2 65期で,弁護士登録をしたばかりの人が,切実な実情を紹介した。司法修習生の借金をさせられるだけの無権利の地位に唖然とした。無給の準公務員で,修習専念義務だけを負い,二回試験に合格しなければ,何者にもなれないという頼りない地位である。こんな制度を誰が考えたのだろうか。おそらく最高裁当局を含む官僚ではないかと思うが,人間の尊厳を無視した扱いである。
3 法曹の役割は大きい。国と社会の安定のためには不可欠な存在である。 しかし,国や自治体の官僚には,弁護士は文句ばかり言って邪魔な存在だと考えられているのではないだろうか。司法官僚,法務官僚も,「優秀」な裁判官と検察官さえいればよく,弁護士は要らない,いても邪魔にならない存在であってほしいと思っているのではないだろうか。
しかし,良く考えてみると,弁護士を含む法曹の質が低下すると,裁判官,検察官 の質も低下してしまう。結局のところ,法曹の自爆への道ではないだろうか。
4 法曹になるのは,投資ではない。これは教育全般に言えることで,そもそも教育を投資と考えるのは間違っている。 職業教育なら投資と考えやすいが,法曹教育は単なる職業教育ではない。周防監督は,「真のエリートは,自分のことを考えないで,人のために尽くせる人である」という考え方に賛成だと言われた。
日本の弁護士の中に,こういう真のエリートが存在したことは事実である。社会正義を実現するために己を捧げた弁護士が相当数存在し,現在も存在している。 こういう弁護士の存在が,ある層にとって邪魔だと感じられているのではないだろうか。ビジネスマンとしての弁護士が多く存在し,便利に使えれば良いと考えているのではないか。

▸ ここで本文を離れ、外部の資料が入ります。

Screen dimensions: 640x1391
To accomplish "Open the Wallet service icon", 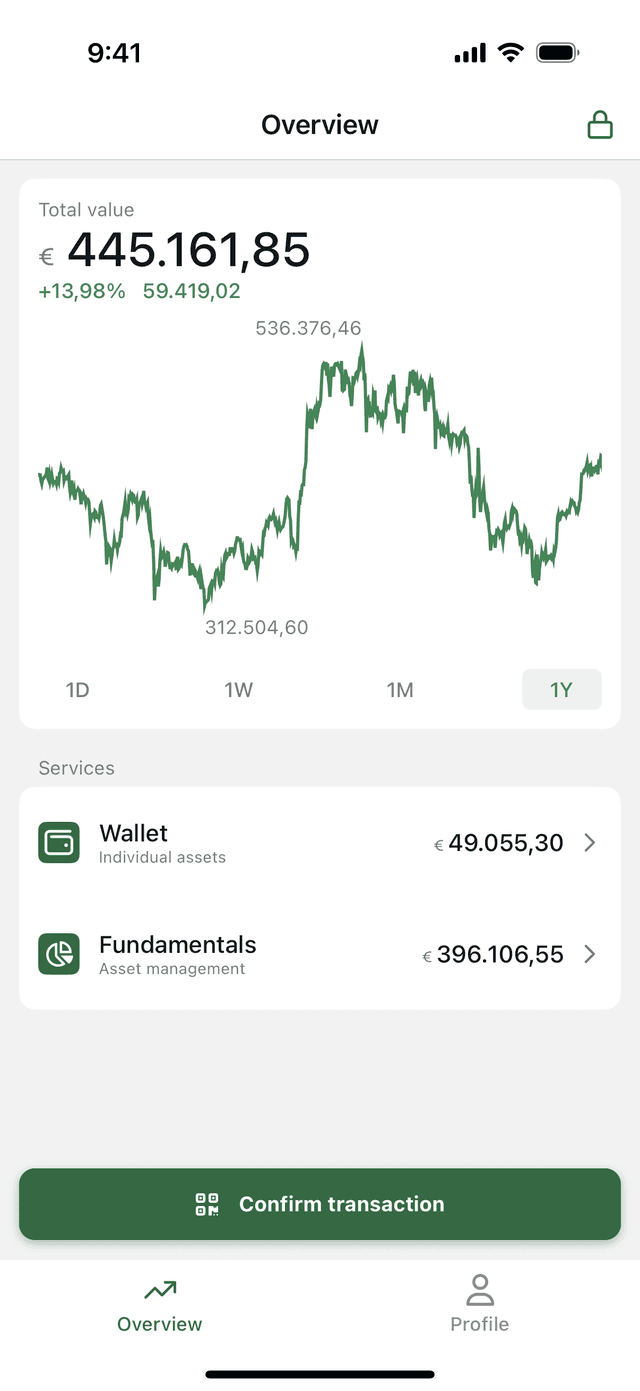I will [x=59, y=843].
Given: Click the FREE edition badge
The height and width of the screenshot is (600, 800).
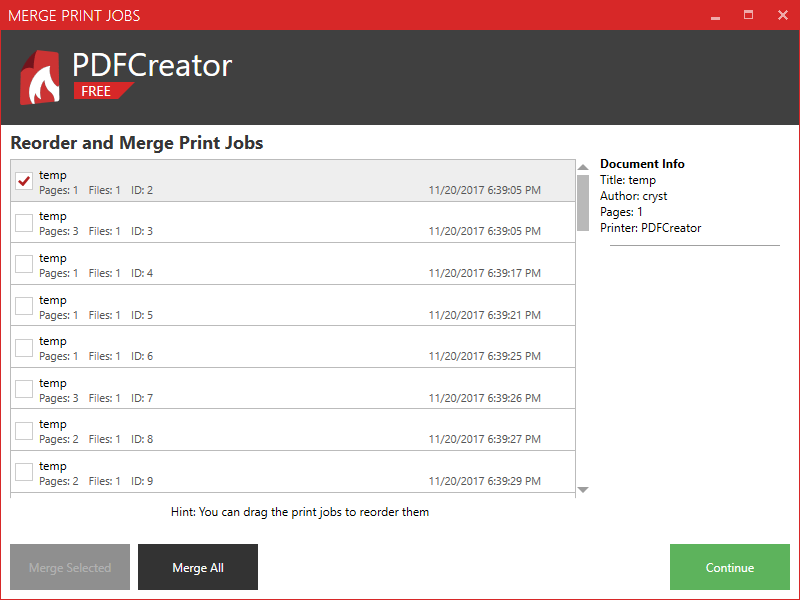Looking at the screenshot, I should tap(98, 91).
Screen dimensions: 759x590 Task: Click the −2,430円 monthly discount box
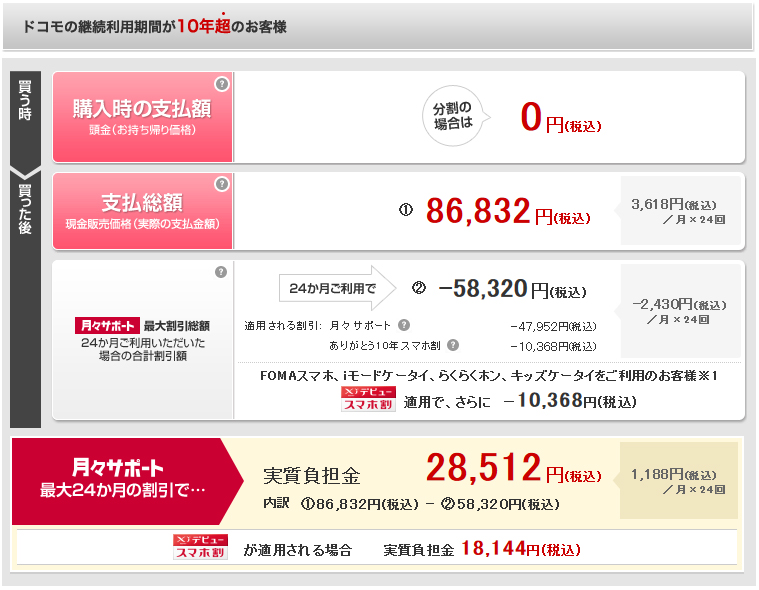680,311
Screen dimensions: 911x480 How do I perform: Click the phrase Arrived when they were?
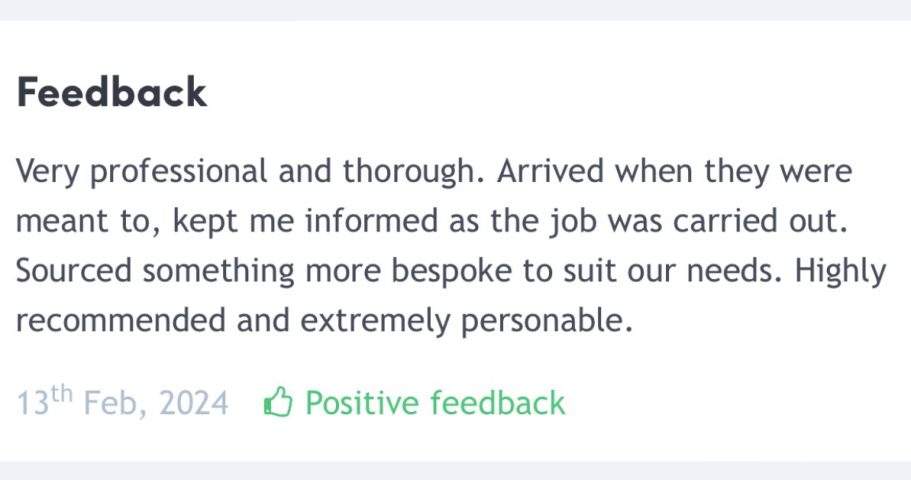click(674, 171)
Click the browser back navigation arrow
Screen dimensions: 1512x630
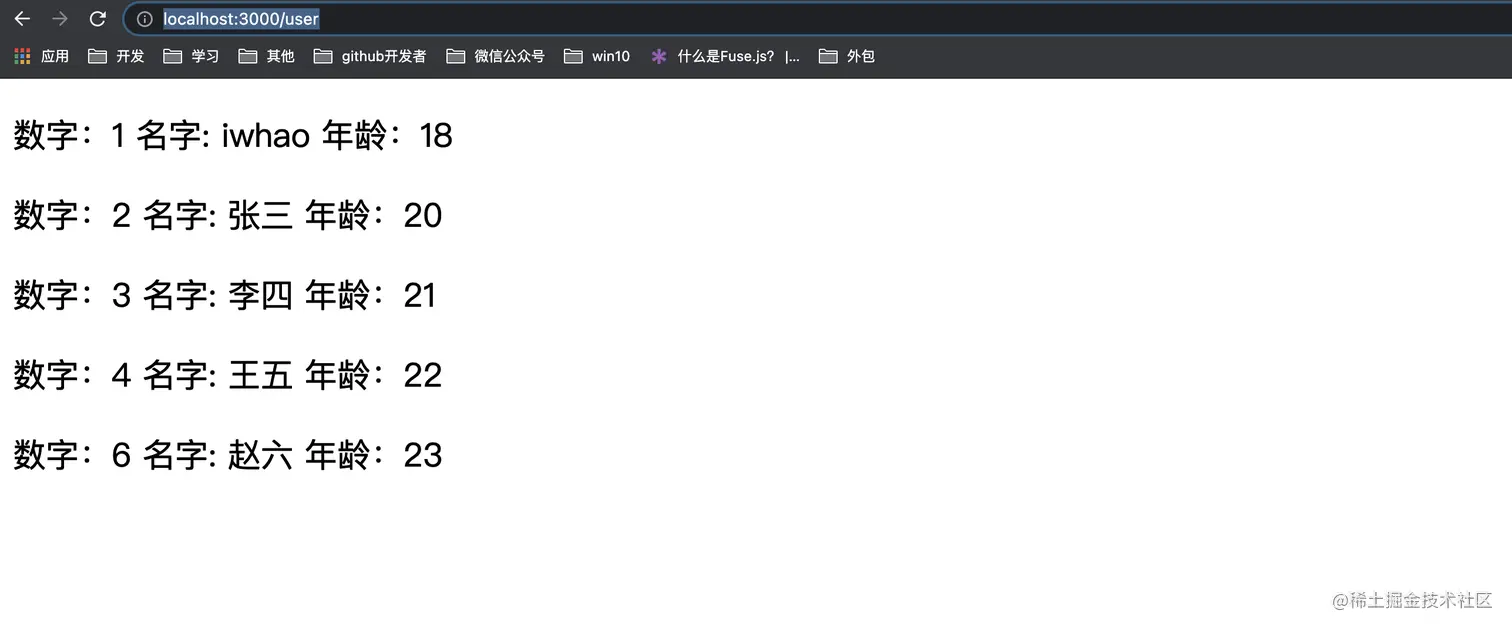[x=22, y=18]
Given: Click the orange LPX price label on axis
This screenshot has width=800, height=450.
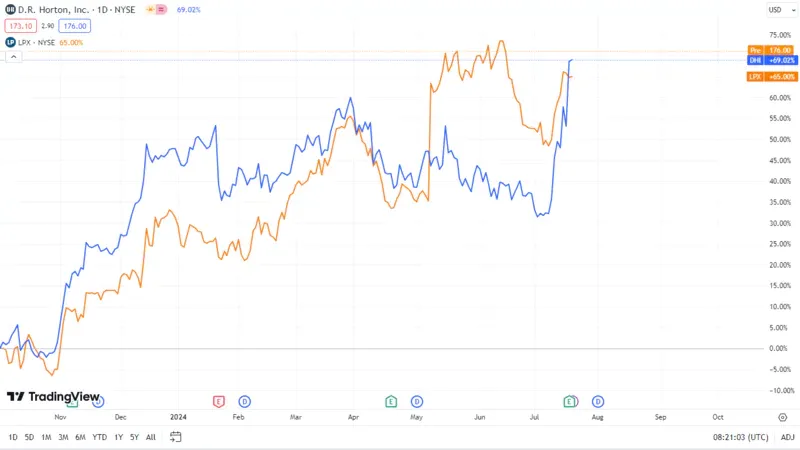Looking at the screenshot, I should [772, 77].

5 法学部4年,法科大学院2年ないし3年,司法修習生1年,すべて自費で自分を養成しなければならないのである。こんな苦労を,「今時の若者」がする気になるだろうか。大人は,こんな苦労を若者にさせて良いのだろうか。
法曹になる勉学は,法学部4年で十分である。法律学は常識であり,決して難しい学問ではない。初心を忘れないで,研鑽に励み,人の役に立つ法曹になるという意欲を堅持することができれば,それで十分である。しかも,年齢を重ねてから,法曹としての「真のエリート」精神を養うことは難しいと思う。
6 それに,法曹を目指す若者の多くは,富裕層の出身ではないという現実である。私も兼業農家の生まれであり,農地解放がなければ,「水飲み百姓」であった。 裕福でない家庭の子どもが,25歳を過ぎても稼げない法曹の仕事を目指す気になるだろうか。親に苦労と心配をかけたくないと考えるのが普通の子どもである。
7 法曹人口の過剰増員と司法修習生に対する給費制の廃止は,弁護士の変質をめざしたものであるが,法曹そのものの自爆につながるものではないかと危惧している。
8 司法修習生に対する給費制の復活は一般国民の理解が必要であるとはいえ,大多数の国民が理解するには時間が必要である。
原子力発電などの問題と同じく,「真のエリート」を自負する層がまず決断することが必要ではないかと思う。作った制度を廃止する勇気も必要である。